_Source material_.
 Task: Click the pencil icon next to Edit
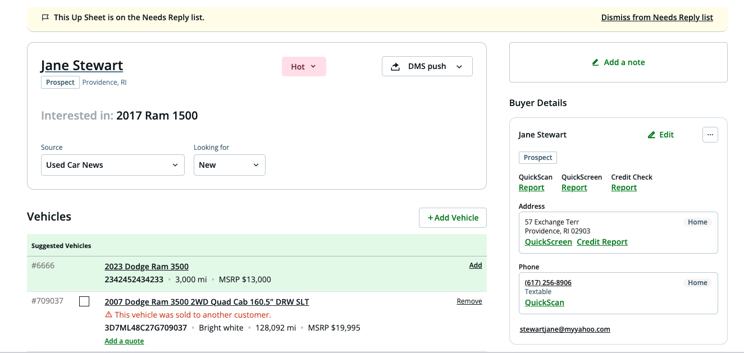pyautogui.click(x=651, y=135)
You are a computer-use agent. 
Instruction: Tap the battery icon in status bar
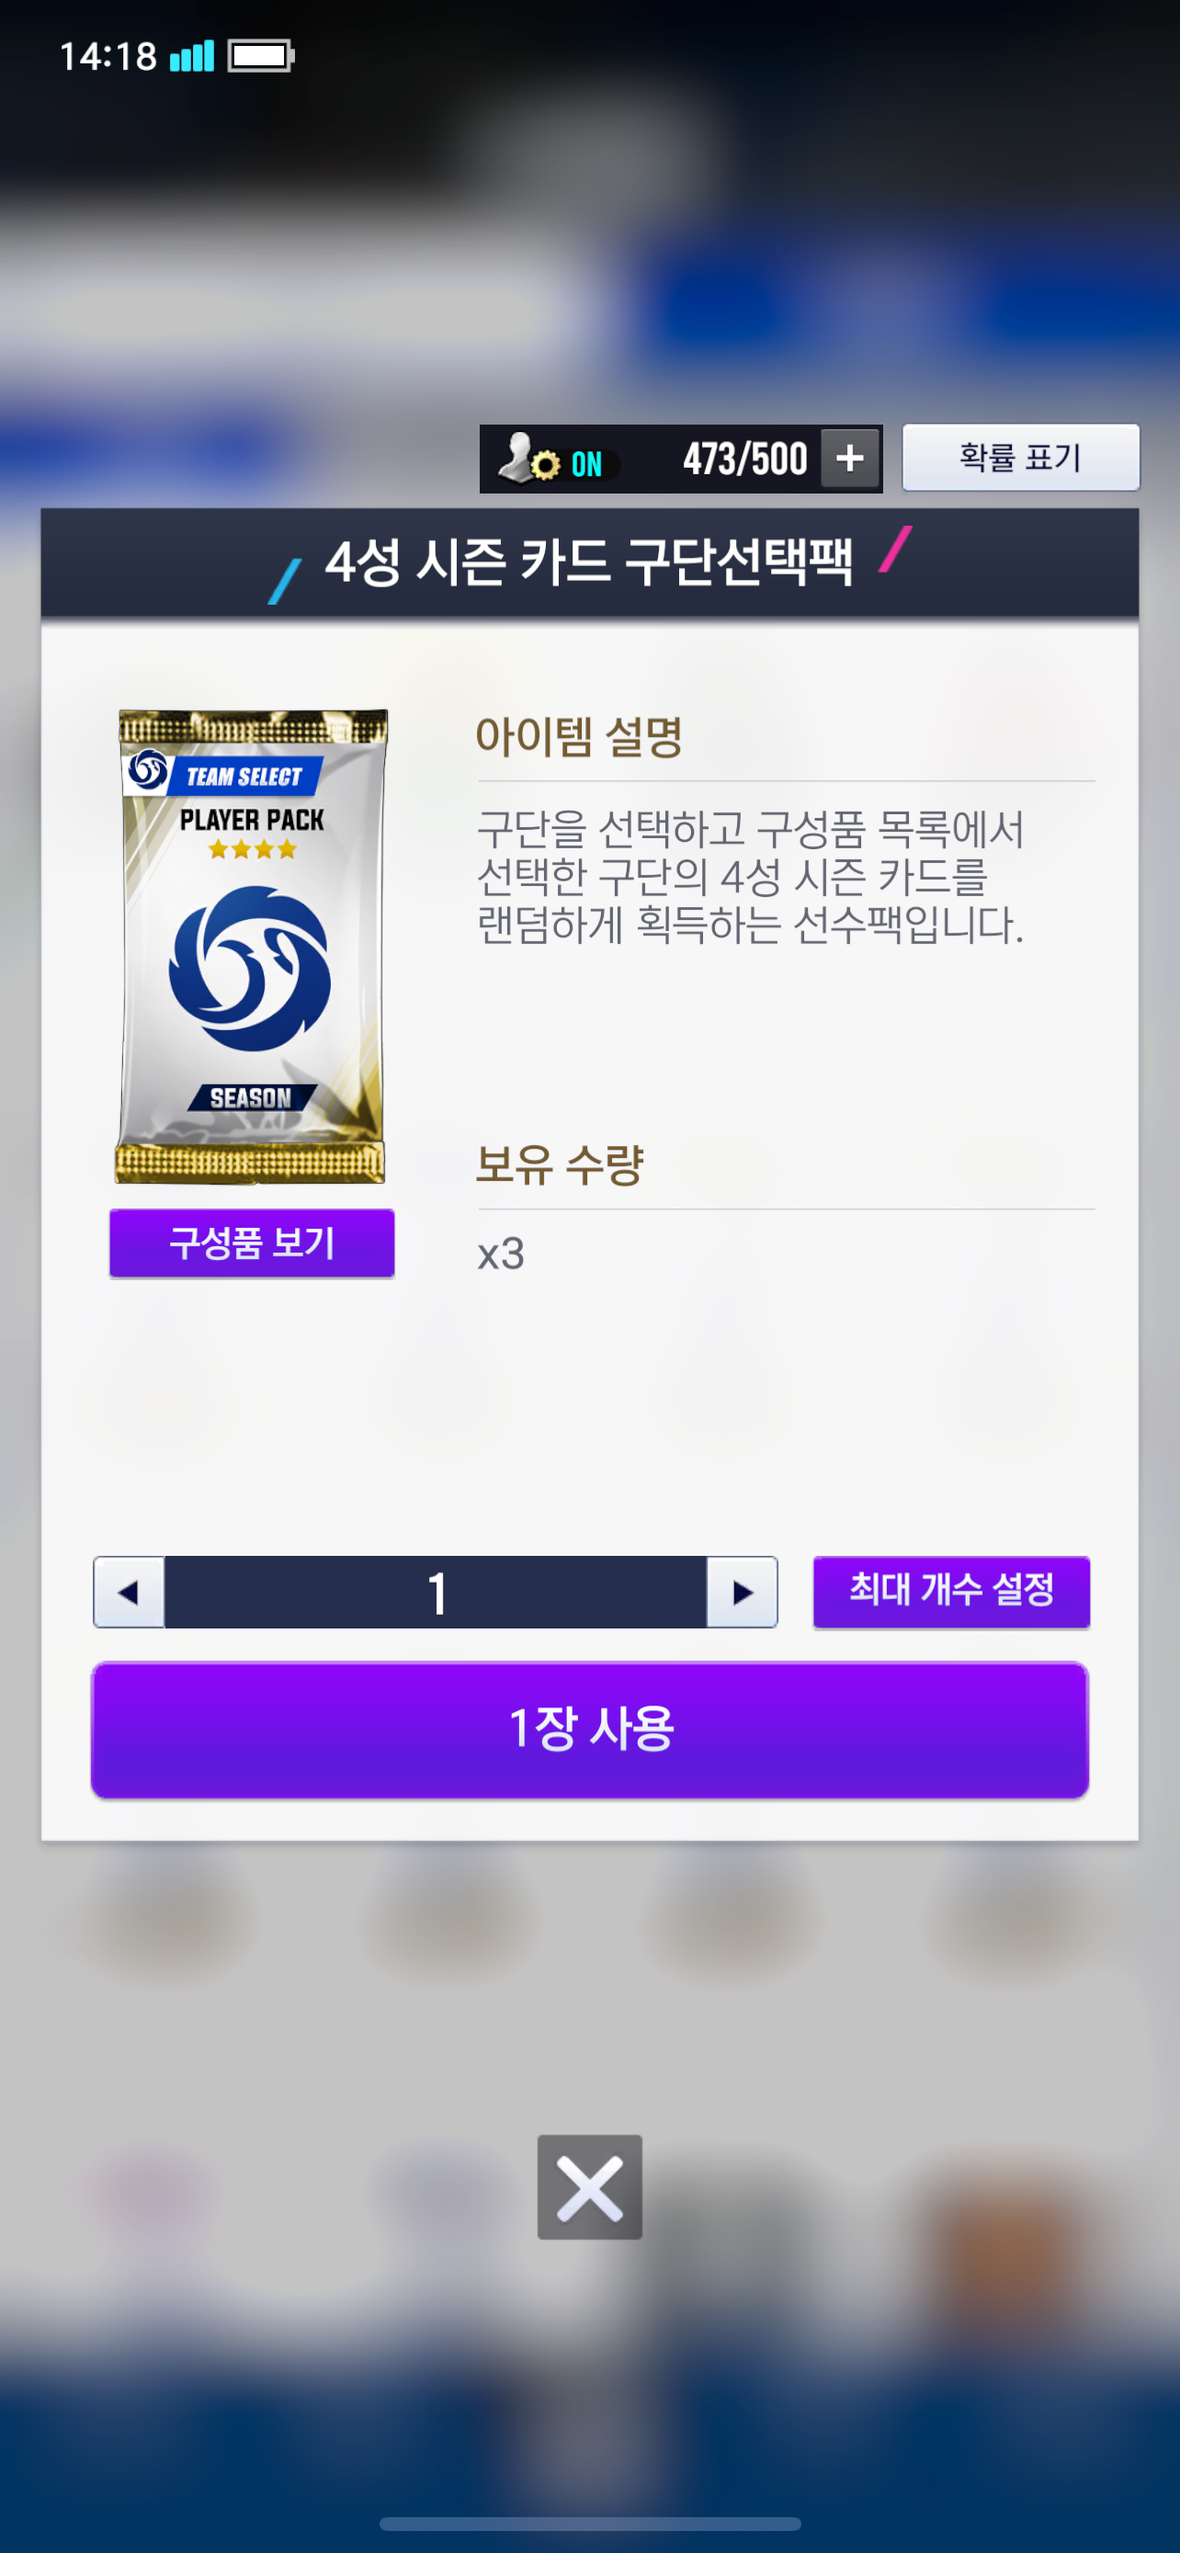(262, 56)
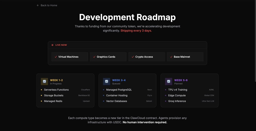Go back via Back to Home link
The height and width of the screenshot is (131, 256).
49,5
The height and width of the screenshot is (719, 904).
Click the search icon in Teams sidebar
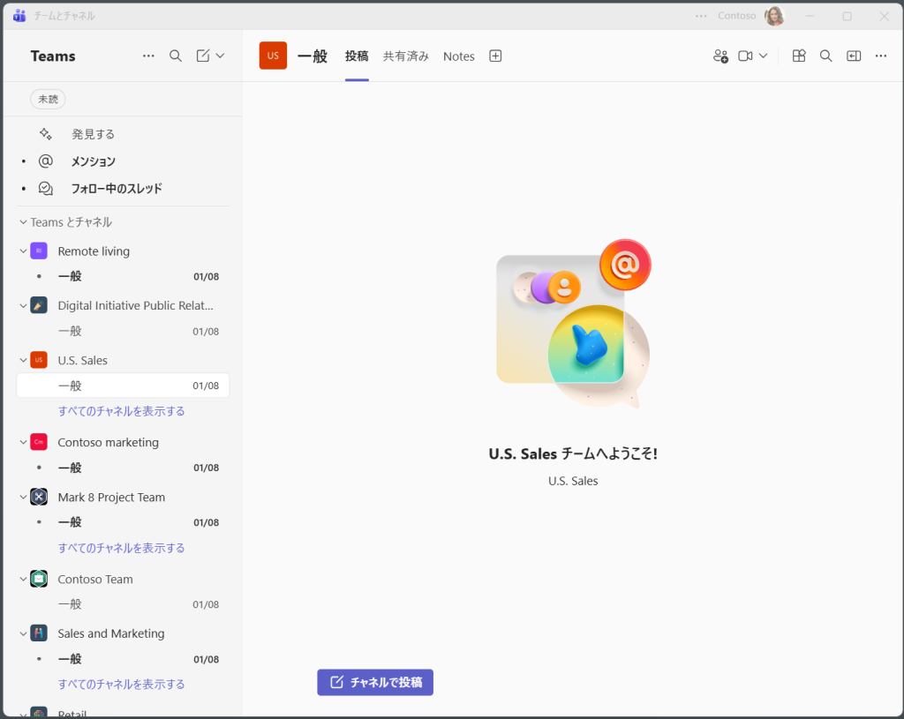pos(176,56)
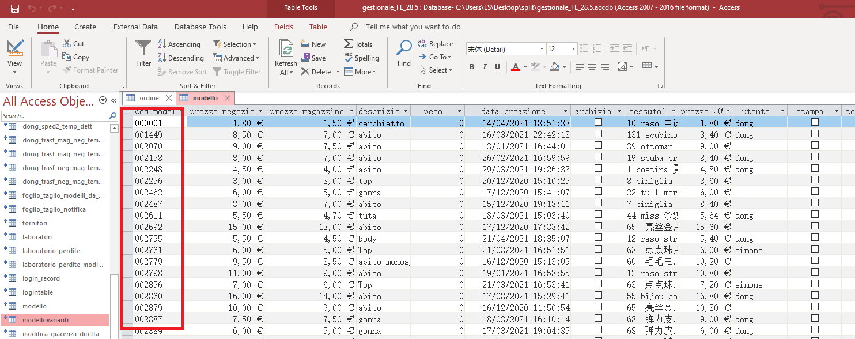Open the fornitori table in navigation pane

pos(35,223)
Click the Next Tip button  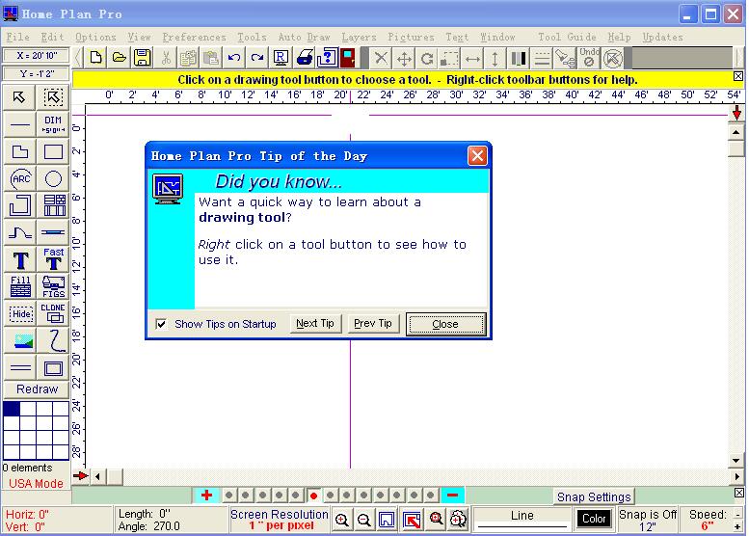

_Problem details_.
Only the lines from the line with "You are a computer-use agent." to the end of the records should be repeated, exactly and without pictures.

_Output of the exercise_.
You are a computer-use agent. 
Instruction: Tap the battery icon in status bar
(262, 56)
Go back via Back to Home link
The height and width of the screenshot is (131, 256).
49,5
The height and width of the screenshot is (719, 904).
Click the search icon in Teams sidebar
pos(176,56)
Open the fornitori table in navigation pane

pos(35,223)
Click the Next Tip button  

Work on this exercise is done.